Chap in our local drinking group refers to his wife as 12.

I finally plucked up the courage to ask him why, as most of the others use scrag end or her indoors etc, her ind it sems such an unusual name .

He replied She dozen do any cooking, she dozen do any ironing, she dozen do cleaning......and listed another nine activities

I just said That's gross.

Jonquil

136 posts

8 months

The phone just rang. When I answered it, the caller coughed, sneezed, blew their nose and hung up.
That was the fifth time this week.
I'm getting really fed up of this cold calling.

Biker's Nemesis

37,841 posts

203 months

Why do Women make good Archaeologists?




Because they're good at digging up the past.

Cliftonite

8,339 posts

133 months

Master Of Puppets said:
They say that Mafia members are nasty people, but while growing up, I lived next door to one and he was actually a nice guy.

In fact, every morning, he paid me £20 just to start his car.
Took me a while!

smile


CourtAgain

3,670 posts

59 months

Everton Coach Sean Dyche was caught by traffic police using his mobile phone whilst driving.
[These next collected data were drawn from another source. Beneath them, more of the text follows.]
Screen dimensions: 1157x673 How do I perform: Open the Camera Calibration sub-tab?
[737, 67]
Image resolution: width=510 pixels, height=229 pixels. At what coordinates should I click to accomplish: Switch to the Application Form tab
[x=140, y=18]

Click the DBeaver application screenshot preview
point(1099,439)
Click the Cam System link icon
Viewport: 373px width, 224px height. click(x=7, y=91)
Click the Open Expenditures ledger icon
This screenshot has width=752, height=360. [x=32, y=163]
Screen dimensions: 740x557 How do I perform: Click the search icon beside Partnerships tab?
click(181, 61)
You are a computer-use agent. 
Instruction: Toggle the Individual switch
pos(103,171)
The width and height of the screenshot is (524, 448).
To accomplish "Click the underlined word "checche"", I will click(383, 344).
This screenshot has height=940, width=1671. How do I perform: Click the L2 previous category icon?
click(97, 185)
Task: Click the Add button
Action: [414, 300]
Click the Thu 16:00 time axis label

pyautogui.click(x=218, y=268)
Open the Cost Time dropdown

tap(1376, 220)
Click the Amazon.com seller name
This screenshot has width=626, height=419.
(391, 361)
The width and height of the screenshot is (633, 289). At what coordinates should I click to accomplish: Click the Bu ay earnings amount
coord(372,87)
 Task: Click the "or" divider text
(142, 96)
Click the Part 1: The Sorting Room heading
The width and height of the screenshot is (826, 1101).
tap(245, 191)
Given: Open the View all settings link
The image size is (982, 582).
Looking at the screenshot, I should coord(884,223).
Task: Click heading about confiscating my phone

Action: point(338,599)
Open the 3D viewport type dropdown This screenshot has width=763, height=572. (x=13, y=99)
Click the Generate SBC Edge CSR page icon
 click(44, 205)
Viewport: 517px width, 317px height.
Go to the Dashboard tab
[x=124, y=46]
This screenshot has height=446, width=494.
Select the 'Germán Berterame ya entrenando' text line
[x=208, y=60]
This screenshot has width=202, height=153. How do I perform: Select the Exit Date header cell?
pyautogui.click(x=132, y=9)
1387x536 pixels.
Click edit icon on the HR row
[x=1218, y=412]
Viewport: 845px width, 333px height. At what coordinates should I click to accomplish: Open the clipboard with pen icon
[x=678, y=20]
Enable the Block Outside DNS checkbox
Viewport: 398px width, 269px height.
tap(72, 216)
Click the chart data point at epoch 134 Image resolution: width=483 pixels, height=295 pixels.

He told the officer he'd do anything for six points getmecoat

vaud

49,127 posts

150 months

Berta and Ethel. two older ladies were outside smoking when it started to rain.

Berta reached into her purse and pulled out a condom with the tip cut off. She slid the condom over the cigarette and resumed smoking.

“I always carry a condom to put on my cigarettes when it starts to rain,” she said.

Thinking this was a terrific idea, the next day Ethel went to the pharmacy to buy condoms.

She'd never done this before, so she asked a clerk for some help.

“Of course, ma'am," said the clerk. “What size do you need?"

Ethel replied, "Oh, I don't know, but it needs to fit a Camel.”

vaud

49,127 posts

150 months

Roger was in the fertilized egg business. He had several hundred pullets and ten roosters to fertilize the eggs.

He kept records and any rooster not performing went into the soup pot and was replaced.

This took a lot of time, so he bought some tiny bells and attached them to his roosters.

Each bell had a different tone, so he could tell from a distance which rooster was performing and sit on the porch filling out an efficiency report by just listening to the bells.

John's favorite rooster, old Butch, was a very fine specimen, but this morning he noticed old Butch's bell hadn't rung at all.

When he went to investigate, he saw the other roosters were busy chasing pullets, bells-a-ringing, but the pullets, hearing the roosters coming, would run for cover.

To John's amazement, old Butch had his bell in his beak, so it couldn't ring. He'd sneak up on a pullet, do his job and walk on to the next one.

John was so proud of old Butch he entered him in the Saint Lawrence County Fair and he became an overnight sensation among the judges.

The judges not only awarded old Butch the "No Bell Piece Prize," but also the "Pulletsurprise" as well.

Clearly old Butch was a politician in the making. Who else but a politician could figure out how to win two of the most coveted awards on our planet by being the best at sneaking up on the unsuspecting populace and screwing them when they weren't paying attention.

The moral of the story:
Always vote carefully…the bells are not always audible.

Skyedriver

16,701 posts

277 months

CourtAgain said:
six points :
Ha Ha

Skyedriver

16,701 posts

277 months

vaud said:
Always vote carefully…the bells are not always audible.
& Camel before it.

Laughed at both. Cheers

Frimley111R

14,986 posts

229 months

Biker's Nemesis said:
Why do Women make good Archaeologists?


Because they're good at digging up the past.
It's funny 'cos it's true

Monkeylegend

25,903 posts

226 months

I have just fed the dogs and given them cat food by mistake.

Don't ask meow.

Master Of Puppets

2,962 posts

57 months

So ironic that the greasiest looking girl in my class at school was Lindsay Doyle.

Stealthracer

7,492 posts

173 months

Yes but her hair was always Natalie Dunn.